Conversation API

Motivation

The first thing that's important to understand about the design of the Human/AI interface in Parlant is that it's meant to facilitate conversations that aren't only natural in content, but also in their flow.

Most traditional chatbot systems (and most LLM interfaces) rely on a request-reply mechanism based on a single last message.

However, these days we know that a natural text interface must allow for a few things that are unsupported by that traditional model:

A human often expresses themselves in more than a single message event, before they're fully ready for a reply from the other party.
Information regarding their intent needs to be captured from not only their last N messages, but from the conversation as a whole.

Moreover, the agent may need to respond not just when triggered by a human message; for example, when it needs to follow-up with the user to ensure their message was received, to try another engagement tactic, or to buy time before replying with further information, e.g., "Let me check that and get back to you in a minute."

Solution

Parlant's API and engine is meant to work in an asynchronous fashion with respect to the interaction session. In simple terms, this means that both the human customer and the AI agent are free to add events (messages) to the session at any point in time, and in any number—just like in a real IM conversation between two people.

Sending Messages

The diagram above shows the API flows for initiating changes to a session.

Customer Message: This request adds a new message to a session on behalf of the customer, and triggers the AI agent to respond asynchronously. This means that the Created Event does not in fact contain the agent's reply—that will come in time—but rather the ID (and other details) of the created and persisted customer event.
AI Agent Message: This request directly activates the full reaction engine. The agent will match and activate the relevant guidelines and tools, and produce a reply. The Created Event here, however, is not the agent's message, since that may take some time. Instead, it returns a status event containing the same Correlation ID as the eventual agent's message event. It's important to note here that, in most frontend clients, this created event is usually ignored, and is provided mainly for diagnostic purposes.
Human Agent Message: Sometimes it makes sense for a human (perhaps a developer) to manually add messages on behalf of the AI agent. This request allows you to do that. The Created Event here is the created and persisted manually-written agent message.

Receiving Messages

Since messages are sent asyncrhonously, and potentially simultaneously, receiving them must be done in asynchronous fashion as well. In essence, we are to always wait for new messages, which may arrive at any time, from any party.

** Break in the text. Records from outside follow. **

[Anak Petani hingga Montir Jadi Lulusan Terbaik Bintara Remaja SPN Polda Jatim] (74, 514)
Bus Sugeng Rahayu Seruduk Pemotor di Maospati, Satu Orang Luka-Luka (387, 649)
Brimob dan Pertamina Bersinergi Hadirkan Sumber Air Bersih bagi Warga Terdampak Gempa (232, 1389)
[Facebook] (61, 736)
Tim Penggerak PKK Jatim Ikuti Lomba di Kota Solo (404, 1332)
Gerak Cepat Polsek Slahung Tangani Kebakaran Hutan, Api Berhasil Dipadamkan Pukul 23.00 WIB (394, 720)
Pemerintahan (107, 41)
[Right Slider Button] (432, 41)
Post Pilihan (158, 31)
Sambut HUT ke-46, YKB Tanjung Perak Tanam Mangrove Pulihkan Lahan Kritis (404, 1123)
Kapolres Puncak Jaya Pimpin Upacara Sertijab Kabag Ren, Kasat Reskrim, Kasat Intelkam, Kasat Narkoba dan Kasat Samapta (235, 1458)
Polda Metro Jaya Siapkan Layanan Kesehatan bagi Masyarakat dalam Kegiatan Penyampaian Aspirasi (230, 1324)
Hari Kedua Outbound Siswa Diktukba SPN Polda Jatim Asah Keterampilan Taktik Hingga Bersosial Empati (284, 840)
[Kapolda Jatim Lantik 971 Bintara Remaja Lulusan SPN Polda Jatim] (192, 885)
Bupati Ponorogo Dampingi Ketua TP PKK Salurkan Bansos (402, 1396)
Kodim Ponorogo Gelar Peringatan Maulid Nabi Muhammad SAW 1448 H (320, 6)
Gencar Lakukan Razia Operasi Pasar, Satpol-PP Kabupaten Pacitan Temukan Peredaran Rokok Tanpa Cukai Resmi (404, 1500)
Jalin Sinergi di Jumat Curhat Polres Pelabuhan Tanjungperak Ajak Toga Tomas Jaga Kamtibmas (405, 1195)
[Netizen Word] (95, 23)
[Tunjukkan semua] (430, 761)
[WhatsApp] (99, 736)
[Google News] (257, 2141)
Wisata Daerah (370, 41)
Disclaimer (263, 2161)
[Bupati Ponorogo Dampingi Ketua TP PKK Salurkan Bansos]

Parlant implements this functionality with a long-polling, timeout-restricted API endpoint for listing new events. This is what it does behind the scenes:

When it receives a request for new messages, that request generally has 2 important components: 1) The session ID; and 2) The minimum event offset to return. Normally, when making a request to this endpoint, the frontend client is expected to pass the session ID at hand, and 1 + the offset of its last-known event. This will make this endpoint return only when new messages arrive. It's normal to run this long-polling request in a loop, timing-out every 60 seconds or so and renewing the request while the session is open on the UI. It's this loop that continuously keeps your UI updated with the latest messages, regardless of when they arrive or what caused them to arrive.

In summary, Parlant implements a flexible conversational API that supports natural, modern Human/AI interactions.